[Saved entries]

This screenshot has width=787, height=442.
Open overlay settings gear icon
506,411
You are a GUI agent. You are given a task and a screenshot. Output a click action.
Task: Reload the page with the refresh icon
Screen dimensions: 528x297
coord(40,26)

- [About this task] Set down, exactly and only, the lines running from the one holding "Open overlay settings gear icon" through the end of the records above, both ends included.

- [Answer for this exercise]
Open overlay settings gear icon
506,411
You are a GUI agent. You are given a task and a screenshot. Output a click action.
Task: Reload the page with the refresh icon
Screen dimensions: 528x297
coord(40,26)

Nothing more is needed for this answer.